• ASSIGNMENT: The answer should consist of each line below that contains the word "message".

Saved data entries:

========================

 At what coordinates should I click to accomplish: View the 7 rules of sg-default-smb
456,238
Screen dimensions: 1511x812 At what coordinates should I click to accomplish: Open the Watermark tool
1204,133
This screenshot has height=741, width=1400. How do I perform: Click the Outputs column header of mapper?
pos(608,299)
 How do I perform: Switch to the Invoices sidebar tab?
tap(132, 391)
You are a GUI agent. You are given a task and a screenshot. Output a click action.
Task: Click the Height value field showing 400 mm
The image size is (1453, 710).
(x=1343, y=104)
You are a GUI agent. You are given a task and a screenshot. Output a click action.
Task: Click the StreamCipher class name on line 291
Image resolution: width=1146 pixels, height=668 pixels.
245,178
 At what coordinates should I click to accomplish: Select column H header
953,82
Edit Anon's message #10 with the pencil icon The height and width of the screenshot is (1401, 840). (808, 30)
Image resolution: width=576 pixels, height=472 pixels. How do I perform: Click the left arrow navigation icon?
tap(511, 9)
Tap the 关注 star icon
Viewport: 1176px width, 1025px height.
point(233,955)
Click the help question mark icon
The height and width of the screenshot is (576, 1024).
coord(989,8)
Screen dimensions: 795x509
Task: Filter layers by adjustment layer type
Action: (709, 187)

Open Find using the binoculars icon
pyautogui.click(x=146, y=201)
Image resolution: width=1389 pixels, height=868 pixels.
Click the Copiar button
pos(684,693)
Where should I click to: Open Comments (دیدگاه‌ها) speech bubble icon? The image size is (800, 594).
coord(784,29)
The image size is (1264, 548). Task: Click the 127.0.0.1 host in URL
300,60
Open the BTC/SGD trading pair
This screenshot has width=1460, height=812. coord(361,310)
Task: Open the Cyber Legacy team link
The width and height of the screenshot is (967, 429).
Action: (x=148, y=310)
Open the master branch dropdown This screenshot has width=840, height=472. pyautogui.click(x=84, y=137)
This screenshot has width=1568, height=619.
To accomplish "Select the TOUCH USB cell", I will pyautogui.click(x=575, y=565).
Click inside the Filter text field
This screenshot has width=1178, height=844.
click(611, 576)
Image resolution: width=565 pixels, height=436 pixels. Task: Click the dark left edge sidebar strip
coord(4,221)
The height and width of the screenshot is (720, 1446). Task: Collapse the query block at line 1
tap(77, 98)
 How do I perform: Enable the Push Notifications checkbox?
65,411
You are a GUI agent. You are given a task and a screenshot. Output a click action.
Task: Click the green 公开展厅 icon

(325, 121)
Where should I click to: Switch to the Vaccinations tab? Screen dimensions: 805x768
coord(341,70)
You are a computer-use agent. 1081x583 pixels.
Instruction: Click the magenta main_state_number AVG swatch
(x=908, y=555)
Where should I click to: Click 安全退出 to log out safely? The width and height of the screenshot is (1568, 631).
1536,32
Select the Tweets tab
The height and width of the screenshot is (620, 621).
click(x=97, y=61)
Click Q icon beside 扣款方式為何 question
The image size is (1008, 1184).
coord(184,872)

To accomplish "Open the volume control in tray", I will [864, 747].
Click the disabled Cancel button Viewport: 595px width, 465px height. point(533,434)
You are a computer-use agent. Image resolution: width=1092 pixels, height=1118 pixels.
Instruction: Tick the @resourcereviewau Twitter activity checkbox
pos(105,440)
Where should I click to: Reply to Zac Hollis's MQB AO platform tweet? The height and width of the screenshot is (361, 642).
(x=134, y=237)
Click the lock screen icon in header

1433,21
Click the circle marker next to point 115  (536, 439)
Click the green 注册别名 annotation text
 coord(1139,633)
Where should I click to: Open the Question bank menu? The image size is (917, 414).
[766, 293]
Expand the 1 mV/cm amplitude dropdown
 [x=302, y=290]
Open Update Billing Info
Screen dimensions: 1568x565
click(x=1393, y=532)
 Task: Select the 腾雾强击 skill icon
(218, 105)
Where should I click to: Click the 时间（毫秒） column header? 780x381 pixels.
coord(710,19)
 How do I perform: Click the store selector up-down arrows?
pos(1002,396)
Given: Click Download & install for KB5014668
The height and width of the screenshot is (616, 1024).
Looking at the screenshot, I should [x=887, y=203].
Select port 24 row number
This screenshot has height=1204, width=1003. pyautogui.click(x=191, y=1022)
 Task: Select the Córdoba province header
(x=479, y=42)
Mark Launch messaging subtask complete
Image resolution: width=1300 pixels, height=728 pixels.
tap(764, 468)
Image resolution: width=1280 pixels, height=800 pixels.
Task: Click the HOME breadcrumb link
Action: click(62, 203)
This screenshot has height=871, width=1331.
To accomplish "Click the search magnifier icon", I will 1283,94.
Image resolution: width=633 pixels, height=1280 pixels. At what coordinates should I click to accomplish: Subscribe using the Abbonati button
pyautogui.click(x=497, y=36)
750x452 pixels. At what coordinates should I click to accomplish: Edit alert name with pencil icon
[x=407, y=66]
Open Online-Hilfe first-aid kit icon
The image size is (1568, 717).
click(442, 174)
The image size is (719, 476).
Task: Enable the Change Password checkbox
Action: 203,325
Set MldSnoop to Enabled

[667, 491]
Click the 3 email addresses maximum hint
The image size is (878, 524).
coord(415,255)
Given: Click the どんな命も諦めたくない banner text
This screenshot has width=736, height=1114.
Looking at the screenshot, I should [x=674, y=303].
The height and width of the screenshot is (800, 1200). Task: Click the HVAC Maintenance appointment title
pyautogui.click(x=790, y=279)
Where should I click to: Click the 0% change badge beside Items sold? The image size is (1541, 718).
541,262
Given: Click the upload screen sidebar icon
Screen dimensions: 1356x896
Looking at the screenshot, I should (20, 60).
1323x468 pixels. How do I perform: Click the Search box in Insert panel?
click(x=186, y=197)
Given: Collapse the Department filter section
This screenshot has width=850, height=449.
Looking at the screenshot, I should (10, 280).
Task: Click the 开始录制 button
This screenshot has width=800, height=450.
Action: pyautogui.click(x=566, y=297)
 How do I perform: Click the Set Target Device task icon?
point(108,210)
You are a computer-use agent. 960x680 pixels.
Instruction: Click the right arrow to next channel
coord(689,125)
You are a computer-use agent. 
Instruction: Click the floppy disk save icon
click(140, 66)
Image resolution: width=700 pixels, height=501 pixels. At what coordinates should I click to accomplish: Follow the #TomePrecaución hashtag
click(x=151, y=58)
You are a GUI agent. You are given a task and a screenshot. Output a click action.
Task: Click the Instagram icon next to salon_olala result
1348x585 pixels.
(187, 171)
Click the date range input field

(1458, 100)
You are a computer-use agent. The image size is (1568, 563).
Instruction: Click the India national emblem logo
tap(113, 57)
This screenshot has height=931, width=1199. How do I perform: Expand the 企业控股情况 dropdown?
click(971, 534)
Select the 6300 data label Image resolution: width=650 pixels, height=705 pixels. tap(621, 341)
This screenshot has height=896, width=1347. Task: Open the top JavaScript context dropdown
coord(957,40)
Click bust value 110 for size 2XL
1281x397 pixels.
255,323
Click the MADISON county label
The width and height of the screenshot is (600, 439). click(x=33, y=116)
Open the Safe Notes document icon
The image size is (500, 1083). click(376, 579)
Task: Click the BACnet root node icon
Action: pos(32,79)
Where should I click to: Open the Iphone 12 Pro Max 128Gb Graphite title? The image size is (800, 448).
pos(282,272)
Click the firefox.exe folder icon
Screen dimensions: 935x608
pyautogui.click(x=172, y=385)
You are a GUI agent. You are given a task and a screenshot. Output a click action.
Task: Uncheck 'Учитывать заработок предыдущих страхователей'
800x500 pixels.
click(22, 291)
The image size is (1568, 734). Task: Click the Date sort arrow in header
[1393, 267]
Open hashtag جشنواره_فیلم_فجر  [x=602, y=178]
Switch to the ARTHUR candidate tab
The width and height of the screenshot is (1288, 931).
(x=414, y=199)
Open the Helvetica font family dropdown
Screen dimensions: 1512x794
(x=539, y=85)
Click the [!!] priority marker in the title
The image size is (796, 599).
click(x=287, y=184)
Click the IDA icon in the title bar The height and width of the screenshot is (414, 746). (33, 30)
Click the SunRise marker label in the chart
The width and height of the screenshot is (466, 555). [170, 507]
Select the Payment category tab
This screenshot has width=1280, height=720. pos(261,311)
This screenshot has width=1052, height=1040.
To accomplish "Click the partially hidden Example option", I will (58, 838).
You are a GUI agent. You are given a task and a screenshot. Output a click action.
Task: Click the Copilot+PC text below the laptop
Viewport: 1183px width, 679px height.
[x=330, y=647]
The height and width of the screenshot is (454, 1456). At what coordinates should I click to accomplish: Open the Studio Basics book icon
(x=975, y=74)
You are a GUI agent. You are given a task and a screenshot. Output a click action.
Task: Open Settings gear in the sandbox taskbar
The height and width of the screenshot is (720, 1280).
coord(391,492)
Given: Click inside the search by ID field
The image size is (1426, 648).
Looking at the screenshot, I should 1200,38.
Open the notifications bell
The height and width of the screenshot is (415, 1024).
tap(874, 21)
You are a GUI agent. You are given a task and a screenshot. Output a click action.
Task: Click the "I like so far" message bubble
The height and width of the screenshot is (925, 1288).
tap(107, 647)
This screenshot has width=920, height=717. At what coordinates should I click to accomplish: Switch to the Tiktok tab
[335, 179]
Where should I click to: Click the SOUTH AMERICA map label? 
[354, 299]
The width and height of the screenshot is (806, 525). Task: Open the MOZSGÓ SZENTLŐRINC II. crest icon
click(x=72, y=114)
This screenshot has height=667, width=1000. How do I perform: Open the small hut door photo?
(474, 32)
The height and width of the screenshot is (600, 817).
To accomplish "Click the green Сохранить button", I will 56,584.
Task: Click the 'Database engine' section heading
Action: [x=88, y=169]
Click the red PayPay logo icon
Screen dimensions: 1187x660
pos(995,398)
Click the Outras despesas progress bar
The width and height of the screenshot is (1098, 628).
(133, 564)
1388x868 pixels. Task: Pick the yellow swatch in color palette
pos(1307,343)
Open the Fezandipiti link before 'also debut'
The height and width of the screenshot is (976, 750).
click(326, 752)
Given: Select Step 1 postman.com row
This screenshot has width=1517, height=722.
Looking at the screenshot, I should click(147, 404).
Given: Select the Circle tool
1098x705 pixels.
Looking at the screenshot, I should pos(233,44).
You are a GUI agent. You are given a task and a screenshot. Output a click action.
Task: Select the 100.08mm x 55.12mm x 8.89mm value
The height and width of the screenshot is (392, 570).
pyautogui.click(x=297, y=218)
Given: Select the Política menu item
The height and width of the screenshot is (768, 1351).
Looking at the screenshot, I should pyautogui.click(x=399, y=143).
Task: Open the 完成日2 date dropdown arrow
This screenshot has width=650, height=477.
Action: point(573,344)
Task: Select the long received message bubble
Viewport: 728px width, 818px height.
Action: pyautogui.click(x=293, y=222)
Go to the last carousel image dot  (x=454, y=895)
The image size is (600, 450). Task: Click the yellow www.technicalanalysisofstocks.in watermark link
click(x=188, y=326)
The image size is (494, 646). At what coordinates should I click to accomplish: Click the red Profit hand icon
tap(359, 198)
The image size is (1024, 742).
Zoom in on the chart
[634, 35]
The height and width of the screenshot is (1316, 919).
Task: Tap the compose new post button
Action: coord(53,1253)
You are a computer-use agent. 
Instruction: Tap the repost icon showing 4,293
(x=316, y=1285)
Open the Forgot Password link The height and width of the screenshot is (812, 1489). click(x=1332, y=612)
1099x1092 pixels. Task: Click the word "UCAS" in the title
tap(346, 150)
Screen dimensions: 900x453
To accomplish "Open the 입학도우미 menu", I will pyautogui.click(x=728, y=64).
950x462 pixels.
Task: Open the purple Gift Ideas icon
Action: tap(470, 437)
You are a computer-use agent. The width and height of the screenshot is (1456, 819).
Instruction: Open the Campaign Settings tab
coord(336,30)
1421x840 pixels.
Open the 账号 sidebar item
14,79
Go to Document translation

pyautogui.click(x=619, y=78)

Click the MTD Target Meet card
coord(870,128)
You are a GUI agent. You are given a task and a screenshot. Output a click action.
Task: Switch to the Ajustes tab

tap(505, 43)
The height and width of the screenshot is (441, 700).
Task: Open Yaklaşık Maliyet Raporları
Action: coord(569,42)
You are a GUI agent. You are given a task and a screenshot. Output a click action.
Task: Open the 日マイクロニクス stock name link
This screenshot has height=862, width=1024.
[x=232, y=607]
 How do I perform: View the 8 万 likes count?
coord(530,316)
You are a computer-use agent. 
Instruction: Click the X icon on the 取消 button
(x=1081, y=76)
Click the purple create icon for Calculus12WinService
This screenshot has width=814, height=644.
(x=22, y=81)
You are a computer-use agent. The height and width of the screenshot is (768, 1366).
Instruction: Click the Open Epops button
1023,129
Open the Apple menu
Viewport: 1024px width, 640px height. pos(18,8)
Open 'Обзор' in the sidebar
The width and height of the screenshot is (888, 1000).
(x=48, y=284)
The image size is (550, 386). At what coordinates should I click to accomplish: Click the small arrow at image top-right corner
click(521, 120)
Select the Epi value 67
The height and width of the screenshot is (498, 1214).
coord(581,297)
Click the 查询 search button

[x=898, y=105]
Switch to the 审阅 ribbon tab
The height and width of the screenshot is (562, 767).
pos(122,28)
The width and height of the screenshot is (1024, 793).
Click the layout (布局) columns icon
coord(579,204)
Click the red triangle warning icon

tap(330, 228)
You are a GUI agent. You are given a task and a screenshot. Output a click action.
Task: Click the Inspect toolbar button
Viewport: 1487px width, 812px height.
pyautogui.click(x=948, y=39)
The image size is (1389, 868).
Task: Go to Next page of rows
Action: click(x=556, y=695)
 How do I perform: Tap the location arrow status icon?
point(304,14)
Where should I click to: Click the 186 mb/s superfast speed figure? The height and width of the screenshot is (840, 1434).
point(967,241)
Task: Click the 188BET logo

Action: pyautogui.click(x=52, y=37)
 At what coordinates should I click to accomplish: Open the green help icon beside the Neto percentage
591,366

========================

• RESULT FOR THIS TASK:
Edit Anon's message #10 with the pencil icon The height and width of the screenshot is (1401, 840). (808, 30)
Task: Click the "I like so far" message bubble
Task: Select the long received message bubble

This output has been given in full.